◆ **WORK TO COMPLETE**: Without the pictures, return each record as it appears.

◆ **MATERIAL SUPPLIED**:
Start of Block
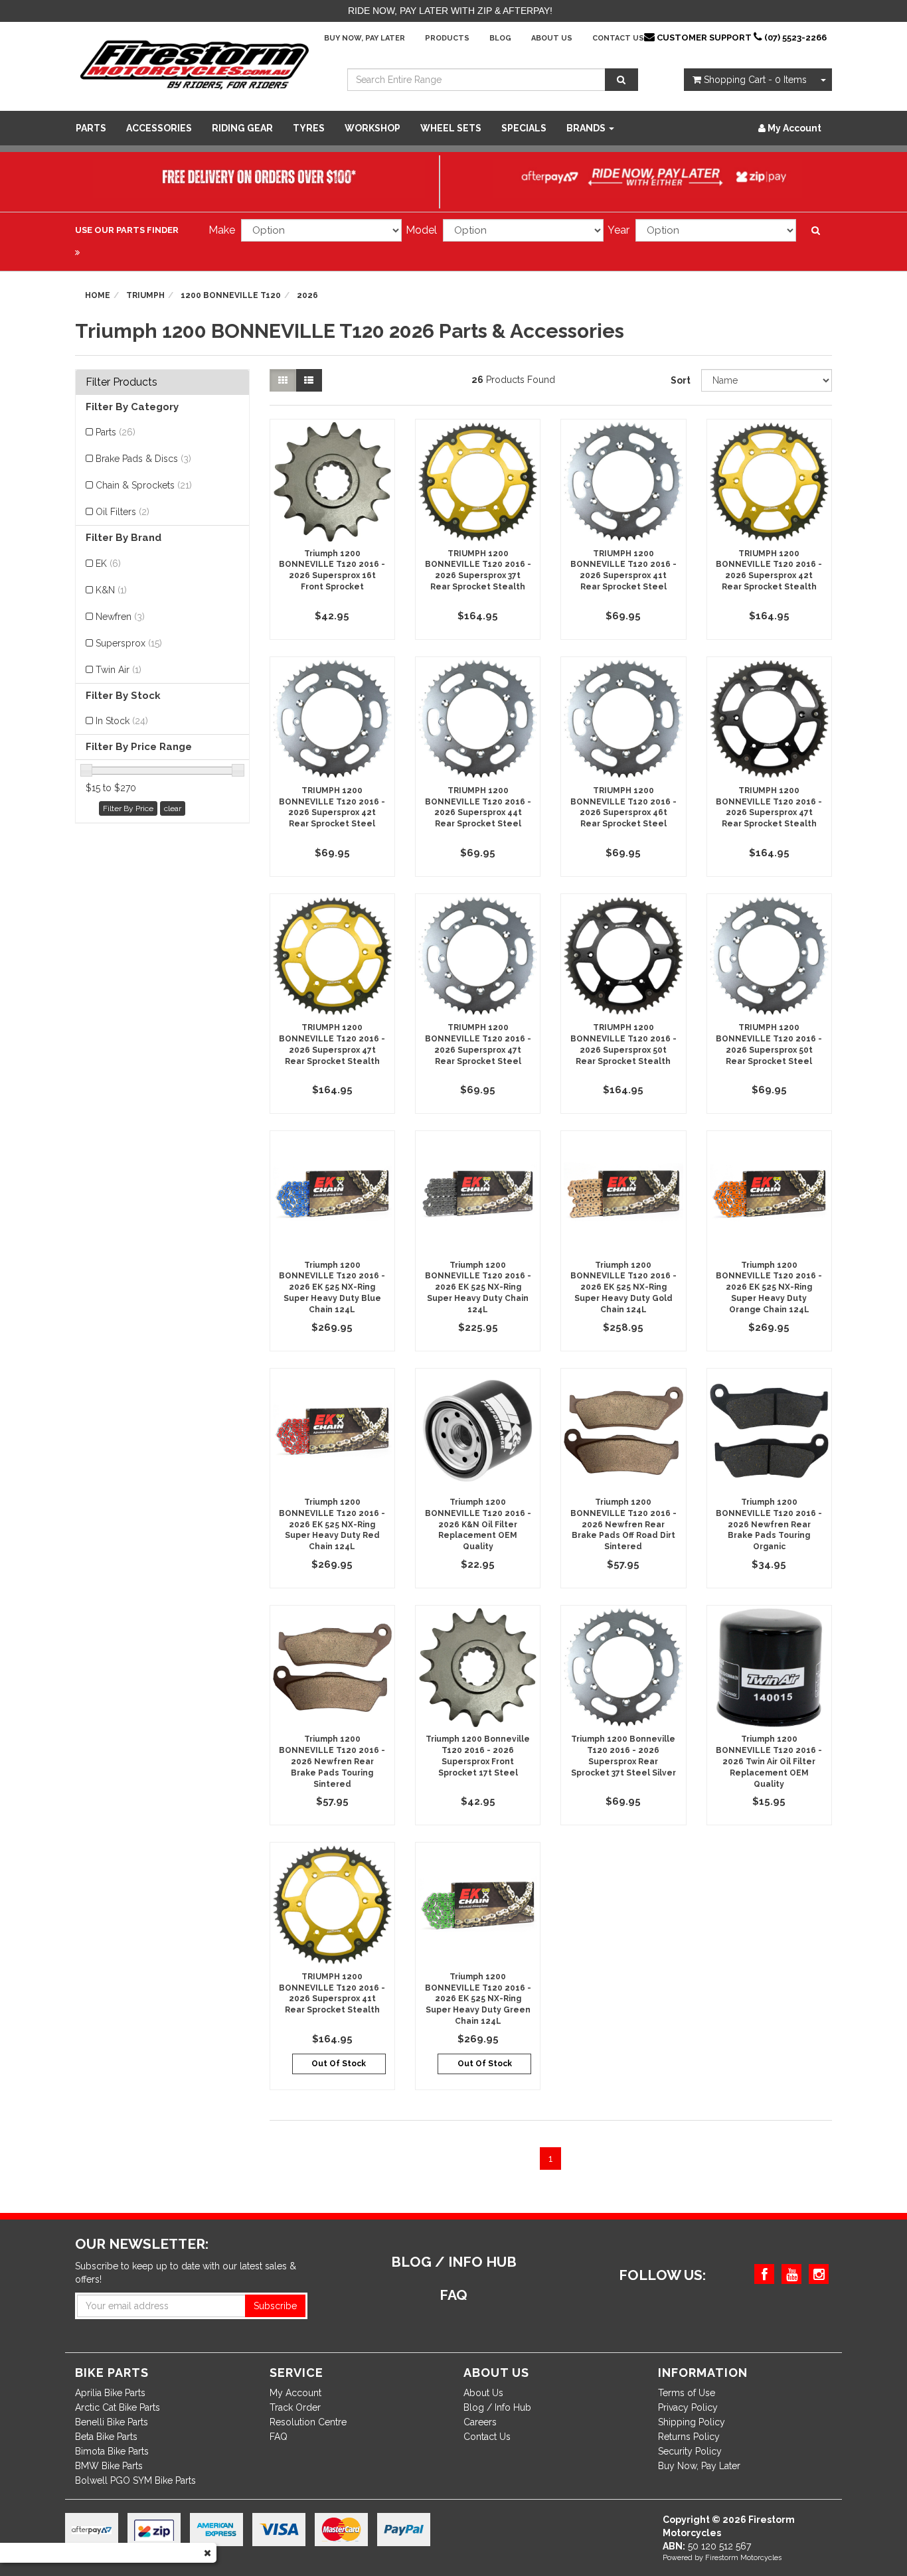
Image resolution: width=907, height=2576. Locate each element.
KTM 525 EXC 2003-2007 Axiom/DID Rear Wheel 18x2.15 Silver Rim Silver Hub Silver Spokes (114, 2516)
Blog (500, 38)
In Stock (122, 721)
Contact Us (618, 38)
End of Block
◆ **ANSWER SPACE**:
Image resolution: width=907, height=2576. Locate each element.
KTM 525 EXC 2003-2007 Axiom/DID Rear Wheel 18x2.15 Silver Rim Silver Hub Silver Spokes (114, 2516)
Blog (500, 38)
In Stock (122, 721)
Contact Us (618, 38)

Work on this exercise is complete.